- [TASK GOAL]
Every line from the one with "The height and width of the screenshot is (506, 790)." to the end of the data needs to be copied exactly, and no line before it.

MATERIAL PROVIDED Block Start

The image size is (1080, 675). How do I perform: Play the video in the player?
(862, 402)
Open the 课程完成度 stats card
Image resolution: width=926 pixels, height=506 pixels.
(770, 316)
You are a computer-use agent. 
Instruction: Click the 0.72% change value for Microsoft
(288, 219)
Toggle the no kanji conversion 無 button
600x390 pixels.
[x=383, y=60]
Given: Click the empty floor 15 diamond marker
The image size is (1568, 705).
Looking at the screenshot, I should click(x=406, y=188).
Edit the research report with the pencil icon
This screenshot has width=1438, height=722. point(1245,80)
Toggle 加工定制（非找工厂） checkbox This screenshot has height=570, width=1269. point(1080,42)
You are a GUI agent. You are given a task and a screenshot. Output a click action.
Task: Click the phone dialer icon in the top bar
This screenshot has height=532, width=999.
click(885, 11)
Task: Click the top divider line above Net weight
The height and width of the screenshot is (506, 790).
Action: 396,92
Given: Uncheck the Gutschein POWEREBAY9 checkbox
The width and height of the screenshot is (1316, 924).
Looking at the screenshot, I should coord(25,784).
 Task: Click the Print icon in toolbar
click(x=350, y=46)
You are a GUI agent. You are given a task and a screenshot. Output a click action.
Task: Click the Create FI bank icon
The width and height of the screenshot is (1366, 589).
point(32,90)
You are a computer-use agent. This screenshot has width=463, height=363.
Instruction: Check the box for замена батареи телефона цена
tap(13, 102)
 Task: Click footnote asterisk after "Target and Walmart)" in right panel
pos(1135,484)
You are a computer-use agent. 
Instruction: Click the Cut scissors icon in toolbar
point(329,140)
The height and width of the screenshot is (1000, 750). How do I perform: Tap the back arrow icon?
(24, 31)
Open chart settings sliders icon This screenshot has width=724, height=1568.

MATERIAL PROVIDED Block End

- [FINAL ANSWER]
The height and width of the screenshot is (506, 790).
Action: 396,92
Given: Uncheck the Gutschein POWEREBAY9 checkbox
The width and height of the screenshot is (1316, 924).
Looking at the screenshot, I should coord(25,784).
 Task: Click the Print icon in toolbar
click(x=350, y=46)
You are a GUI agent. You are given a task and a screenshot. Output a click action.
Task: Click the Create FI bank icon
The width and height of the screenshot is (1366, 589).
point(32,90)
You are a computer-use agent. This screenshot has width=463, height=363.
Instruction: Check the box for замена батареи телефона цена
tap(13, 102)
 Task: Click footnote asterisk after "Target and Walmart)" in right panel
pos(1135,484)
You are a computer-use agent. 
Instruction: Click the Cut scissors icon in toolbar
point(329,140)
The height and width of the screenshot is (1000, 750). How do I perform: Tap the back arrow icon?
(24, 31)
Open chart settings sliders icon This screenshot has width=724, height=1568.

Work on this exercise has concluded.